Political Rights: 2
Civil Liberties: 2
Status: Free
Population: 11,600,000
GNI/Capita: $230
Life Expectancy: 45
Religious Groups: Muslim (90 percent), indigenous beliefs (9 percent), Christian (1 percent)
Ethnic Groups: Mande (50 percent), Peul (17 percent), Voltaic (12 percent), Tuareg and Moor (10 percent), Songhai (6 percent), other (5 percent)
Capital: Bamako

Ratings Change
Mali's civil liberties rating improved from 3 to 2 due to modest improvements in human rights, including legislative reform and efforts to eliminate child trafficking.


Overview

Mali continued its process of decentralization in 2003 and was commended by the UN Human Rights Committee for its progress on improving human rights. Tens of thousands of Malian migrant workers returned to the country after fleeing unrest in neighboring Cote d'Ivoire.

• DATASET SECTION:

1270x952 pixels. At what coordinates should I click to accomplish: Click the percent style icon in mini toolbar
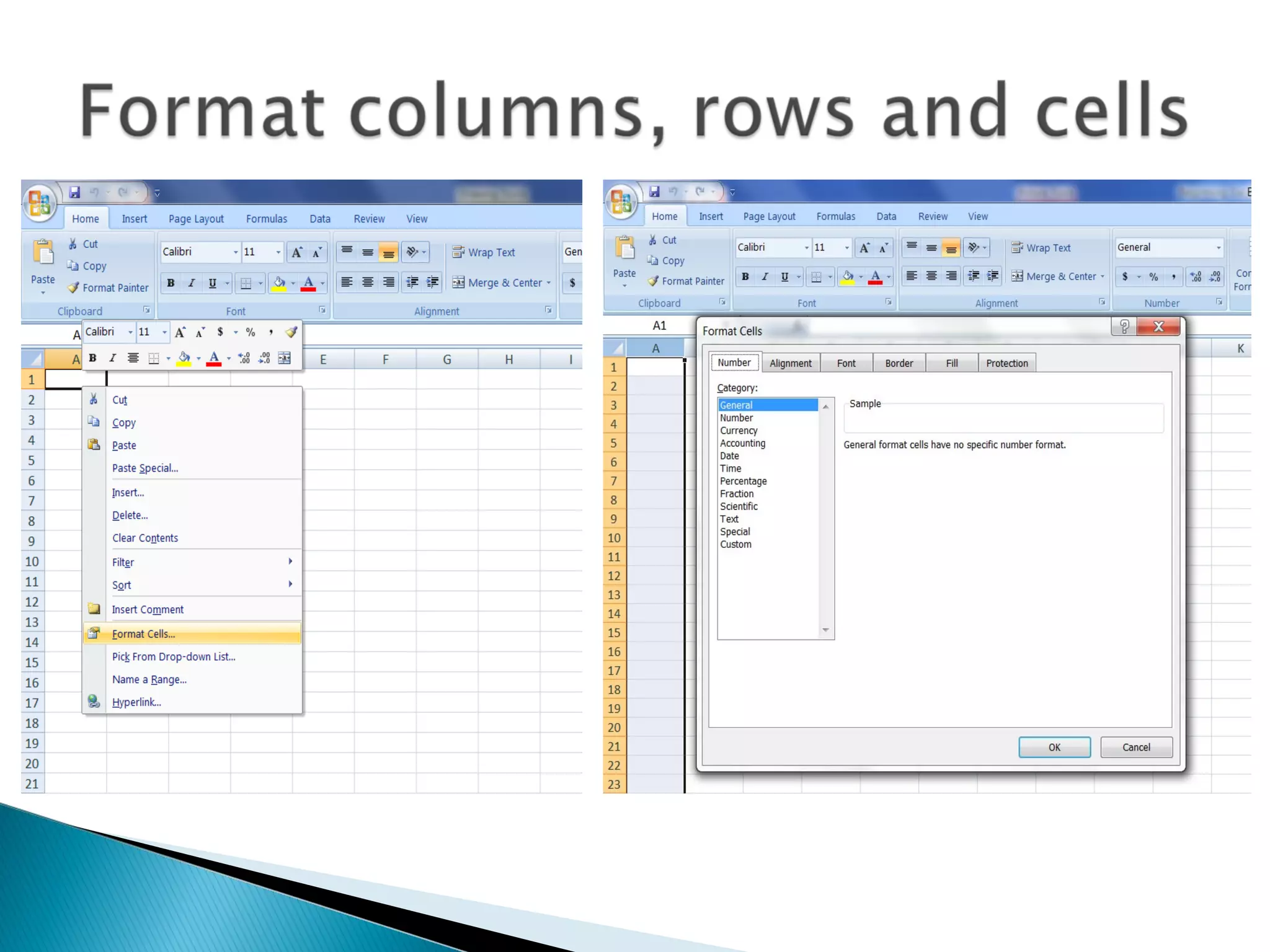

• DIRECTION A: From the Mali report, extract the passage that begins at the words "Mali continued its" and stops after the words "neighboring Cote d'Ivoire.".
• DIRECTION B: Summarize the Mali report in two sentences.
• DIRECTION C: Write what comes next in the Mali report, picking up after its last sentence.

• ANSWER A:
Mali continued its process of decentralization in 2003 and was commended by the UN Human Rights Committee for its progress on improving human rights. Tens of thousands of Malian migrant workers returned to the country after fleeing unrest in neighboring Cote d'Ivoire.

• ANSWER B: Mali's civil liberties rating improved from 3 to 2 because of modest gains in human rights, including legislative reform and efforts to eliminate child trafficking. In 2003 the country continued decentralizing, the UN Human Rights Committee commended its progress on human rights, and tens of thousands of Malian migrant workers returned after fleeing unrest in Cote d'Ivoire.

• ANSWER C:
After achieving independence from France in 1960, Mali was ruled by military or one-party dictators for more than 30 years. After soldiers killed more than 100 demonstrators demanding a multiparty system in 1991, President Moussa Traore was overthrown by his own military. Traore and his wife, Mariam, were sentenced to death in January 1999 for embezzlement. Traore had also received the death sentence in 1993 for ordering troops to fire on demonstrators two years earlier. Sentences for both Traore and his wife have been commuted to life imprisonment.

After the 1991 coup, a national conference organized open elections that most observers judged to be free and fair, with Alpha Oumar Konare of the Alliance for Democracy in Mali (ADEMA) party winning the presidency in 1992. In 1997, a little more than a quarter of registered voters participated as Konare was overwhelmingly reelected against a weak candidate who alone broke an opposition boycott of the presidential contest.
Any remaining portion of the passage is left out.